--- DOCUMENT PASSAGE ---
Enter SCOTUS. Like the Goldilocks of maritime tort law, Justice Kavanaugh tried on three options for size. Option A: Impose liability whenever it was “foreseeable” that a product could be used with another, dangerous, product or part. Nope, too hard (on the manufacturers—mere foreseeability would impose sweeping burdens and uncertain duties). Option B: Draw a strong line in the sand. If a manufacturer did not make, sell, or distribute the part, it is not liable, period. But no, this one was too soft (on a company that had to know an integrated product would be dangerous). Onward, then, to Option C: “[A] manufacturer does have a duty to warn when its product requires incorporation of a part and the manufacturer knows or has reason to know that the integrated product is likely to be dangerous for its intended uses.” Just right. After all, the product manufacturer is well-placed to know the nature of the ultimate product and its associated risks. At the same time, the added burden on this manufacturer is light, as a manufacturer has a duty to warn regarding its own product already, and this rule would impose an additional duty to warn only when the product requires a dangerous part “in order to function as intended.” Finally, Justice Kavanaugh noted this rule was especially appropriate in the maritime tort context, where the law has always recognized a “special solicitude” for the welfare of sailors, particularly veterans and their families. (The servicemen themselves had unfortunately died during the course of the litigation.) Accordingly, it made sense to hold manufacturers to a slightly higher standard than might be applicable in other contexts.
The dissenters, led by Justice Gorsuch, felt the majority was out to sea. Irked by the prospect of a duty to warn imposed decades after the fact—when all that was left for Air & Liquid to do was pay—Justice Gorsuch opined that “[p]eople should be able to find the law in the books; they should not find the law coming upon them out of nowhere.” The rule crafted by the majority, he suggested, has no meaningful roots in common law, which dictates that a manufacturer has no duty to warn about a third party’s products. Better to hew to this approach, which is simple, accords with consumer expectations, and runs a lesser risk of overwhelming people with confusing fine print.
Our last opinion for today’s issue is Washington State Department of Licensing v. Cougar Den, Inc. (No. 16-1498), a case that is a bit more complicated, though no less interesting, than the others. It concerns the rights of the Yakama Nation of Indians under an 1855 treaty with the U.S. government, in which the government purchased 10 million acres of land from the Nation (roughly one-fourth the present State of Washington) for a mere $200,000. But the treaty reserved for the Yakamas certain rights, including the right “in common with citizens of the United States, to travel upon the public highways.” The Washington Supreme Court held that this provision barred the state taxing authorities from imposing certain gas import taxes on a corporate entity created by the Nation to transport gas to its reservation for sale in retail stations. A 5-4 majority agreed, with a different conservative justice this time, Justice Gorsuch, joining the Court’s four liberals. But the majority split as to the rationale. And the Court’s four other justices penned (though not all joined) two separate dissents.

--- REQUIRED TASKS ---
a – Say whether each statement agrees with the passage on Supreme Court opinions. For each one, answer yes or no and quote the words of the passage that decide it. (i) Under the 1855 treaty, the government bought 10 million acres from the Yakama Nation for $200,000. (ii) Justice Kavanaugh settled on the rule that a manufacturer who did not make, sell, or distribute a part is never liable for it. (iii) The majority in the Cougar Den case agreed on a single rationale.
b – Retype the passage on Supreme Court opinions, starting with "The dissenters, led" and going on through "confusing fine print.".
The records are not needed.

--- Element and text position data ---
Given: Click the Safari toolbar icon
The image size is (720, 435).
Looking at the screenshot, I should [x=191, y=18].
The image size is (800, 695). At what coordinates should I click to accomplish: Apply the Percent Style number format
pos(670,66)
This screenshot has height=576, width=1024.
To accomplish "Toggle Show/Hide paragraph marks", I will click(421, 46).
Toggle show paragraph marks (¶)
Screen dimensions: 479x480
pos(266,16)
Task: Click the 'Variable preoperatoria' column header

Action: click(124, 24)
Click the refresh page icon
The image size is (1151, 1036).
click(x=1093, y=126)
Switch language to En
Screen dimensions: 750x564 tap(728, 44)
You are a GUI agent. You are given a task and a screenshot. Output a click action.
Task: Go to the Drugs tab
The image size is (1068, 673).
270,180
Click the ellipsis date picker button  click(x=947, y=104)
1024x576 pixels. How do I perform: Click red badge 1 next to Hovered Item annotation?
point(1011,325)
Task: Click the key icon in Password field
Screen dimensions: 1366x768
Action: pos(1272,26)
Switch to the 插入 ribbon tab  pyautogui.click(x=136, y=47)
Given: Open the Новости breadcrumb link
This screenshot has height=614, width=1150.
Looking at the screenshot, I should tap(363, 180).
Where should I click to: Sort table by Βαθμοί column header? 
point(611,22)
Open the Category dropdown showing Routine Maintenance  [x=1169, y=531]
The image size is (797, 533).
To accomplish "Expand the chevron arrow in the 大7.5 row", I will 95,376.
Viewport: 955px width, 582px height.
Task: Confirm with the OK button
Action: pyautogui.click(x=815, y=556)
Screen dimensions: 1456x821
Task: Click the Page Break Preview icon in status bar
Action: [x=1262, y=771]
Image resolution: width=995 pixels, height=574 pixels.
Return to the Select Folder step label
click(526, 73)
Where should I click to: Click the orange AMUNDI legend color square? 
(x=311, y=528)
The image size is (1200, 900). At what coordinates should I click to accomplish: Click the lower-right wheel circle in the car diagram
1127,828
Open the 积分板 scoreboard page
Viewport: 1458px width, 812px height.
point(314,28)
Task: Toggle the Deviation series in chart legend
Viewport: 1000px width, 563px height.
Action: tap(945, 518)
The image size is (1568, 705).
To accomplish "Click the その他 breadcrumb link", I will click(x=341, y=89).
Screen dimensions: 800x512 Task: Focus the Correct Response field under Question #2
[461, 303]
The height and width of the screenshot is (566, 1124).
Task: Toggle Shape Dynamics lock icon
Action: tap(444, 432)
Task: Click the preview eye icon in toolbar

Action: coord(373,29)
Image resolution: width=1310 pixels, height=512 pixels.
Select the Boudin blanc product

--- ANSWERS FOR THIS EXERCISE ---
a –
(i) Yes: "the government purchased 10 million acres of land from the Nation (roughly one-fourth the present State of Washington) for a mere $200,000"
(ii) No: "But no, this one was too soft"
(iii) No: "But the majority split as to the rationale."

b –
The dissenters, led by Justice Gorsuch, felt the majority was out to sea. Irked by the prospect of a duty to warn imposed decades after the fact—when all that was left for Air & Liquid to do was pay—Justice Gorsuch opined that “[p]eople should be able to find the law in the books; they should not find the law coming upon them out of nowhere.” The rule crafted by the majority, he suggested, has no meaningful roots in common law, which dictates that a manufacturer has no duty to warn about a third party’s products. Better to hew to this approach, which is simple, accords with consumer expectations, and runs a lesser risk of overwhelming people with confusing fine print.